» **Page extract**:
________

The CCG admit that their budget from this government is being cut and cut again.
‘We cannot continue with our support and services as they are currently organised. There are unacceptable differences in life expectancy across Dorset and variation in quality, accessibility and experiences of people using services.
Alongside this, demand for services is going up. At the same time our collective resources, at best, stay the same and at worse, go down. This means we have a predicted gap in our finances if we don’t take action now.
Doing more of the same is not an option. It is not sustainable and won’t improve people’s outcomes or the quality of our services now or for the future.’
Yet they are having to assure Dorset people that as a result of these cuts and the changes they are being forced to make that no one will die or suffer as a consequence. They have to make these pronouncements and have access to a big legal pot to keep the public concerns and challenges at bay. BUT who will be held responsible when this happens?

________

» **What this exercise asks**:
• a. In the Dorset health cuts passage, what does the CCG say is happening to demand for services?
• b. Translate this sentence from the Dorset health cuts passage into Spanish: "Doing more of the same is not an option."
• c. Reproduce the Dorset health cuts passage word for word between "The CCG admit" and "people using services.", inclusive.

» **Dataset entries**:
________

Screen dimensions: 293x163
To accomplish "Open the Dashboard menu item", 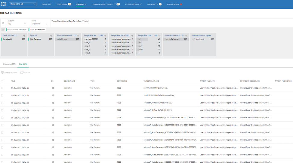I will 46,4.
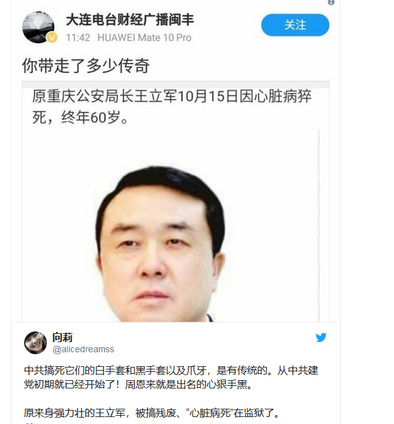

________

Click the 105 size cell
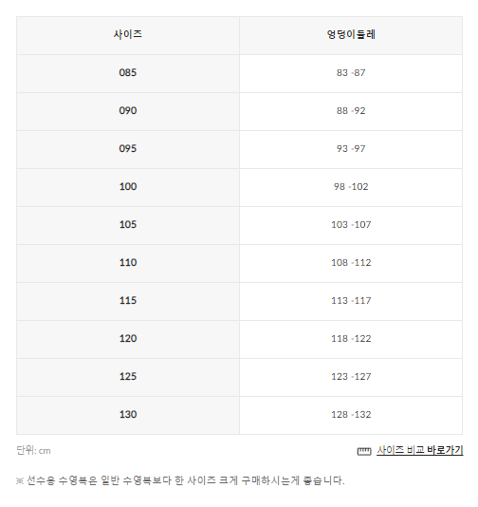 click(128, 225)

________

» **Exercise results**:
• a. Demand for services is going up.

• b. Hacer más de lo mismo no es una opción.

• c.
The CCG admit that their budget from this government is being cut and cut again.
‘We cannot continue with our support and services as they are currently organised. There are unacceptable differences in life expectancy across Dorset and variation in quality, accessibility and experiences of people using services.